High Court Of Judicature at Allahabad|06 September, 1915


JUDGMENT Henry Richards, C.J.
1. This is an application in revision against an order of the District Magistrate of Etah, dismissing an appeal of Miharban Singh against an order of a Magistrate of the first class, directing him to give security to be of good behaviour under Section 110 of the Code of Criminal Procedure. Applicant is a zemindar and money-lender. It appears that a band of very desperate dacoits bad as their rendezvous, a place on the banks of the Kali Nadi on the boundaries of Etah and Mainpuri. The gist of the evidence of the Police and unofficial witnesses against the applicant, was that he harboured this band of dacoits. It would rather see as if it was intended at one time actually to charge the applicant as being a member of the gang; presumably because the necessary evidence was not forthcoming, no substantive proceedings were taken against him. Section 110 of the Code of Criminal Procedure defines the class of persons against whom an order for security may be made:
(a) A man who is by habit a robber, house-breaker, or thief, or (b) is by habit a receiver of stolen property knowing the same to have been stolen, or
(c) habitually protects or harbours thieves, or aids in the concealment or disposal of stolen property, or
(d) habitually commits mischief, extortion or cheating or counterfeiting coin, currency notes or stamps, or attempts so to do, or
(e) habitually commits or attempts to commit, or abets the commission of offences involving a breach of the peace, or
(f) is so desperate or dangerous as, to render his being at large without security hazardous to the community.

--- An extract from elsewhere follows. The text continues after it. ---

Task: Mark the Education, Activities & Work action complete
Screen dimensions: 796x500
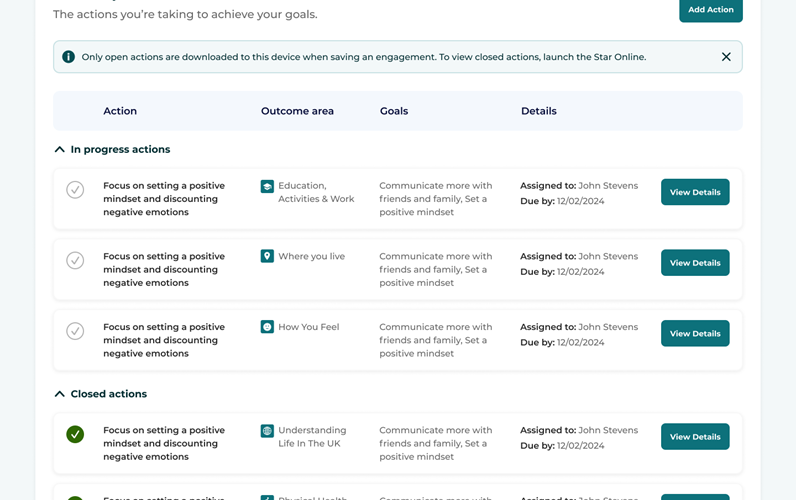Action: pyautogui.click(x=75, y=190)
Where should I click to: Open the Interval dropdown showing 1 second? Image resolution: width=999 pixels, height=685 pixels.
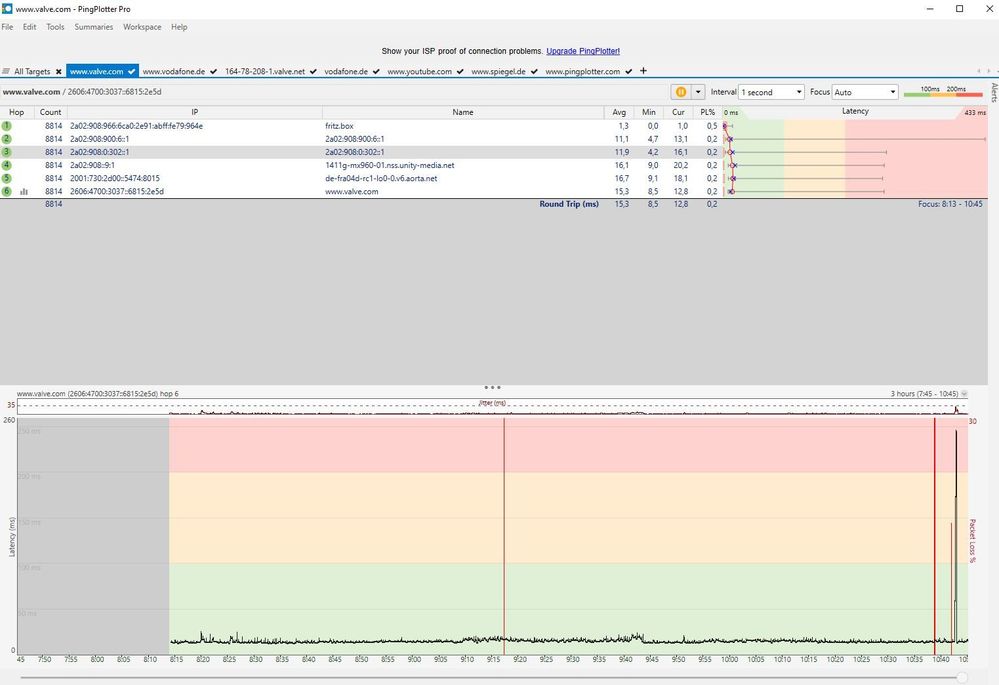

2. There is not a particle of evidence that the applicant comes under any part of this section except a portion of (c), namely, that he habitually protects or harbours thieves. There is not even any allegation that he was in the habit of concealing or disposing of stolen property. The evidence, such as it is, is confined to his alleged association with a particular gang which had made, as I said before, its rendezvous in the neighbourhood of his village. It must be borne in mind that neither the applicant nor any of his villagers could be bound over under this section merely because they did not actively, oppose the dacoits. It would be very well if zemindars and others recognised their duty and had the courage to give assistance to the Police when gangs of dacoits settled in their neighbourhood, but their omission to do so, does not render them liable under Section 110. There is no evidence that the applicant was in the "habit" of harbouring or protecting thieves. There is a good deal of evidence from which, if unrebutted, it might well be inferred that he assisted the gang in question. The prosecution examined a number of witnesses who said that the accused harboured these particular dacoits. One witness said that lie had seen them at the house of the applicant, and one witness said that he had fed them. One of the prosecution witnesses, namely, Thamman Singh, while deposing against the accused, said that he had heard that he was a man of good character. No witness was produced on behalf of the prosecution from the accused's own village. The accused produced 46 witnesses, most of them from his own village including the headman and patwari and the headman of a neighbouring village.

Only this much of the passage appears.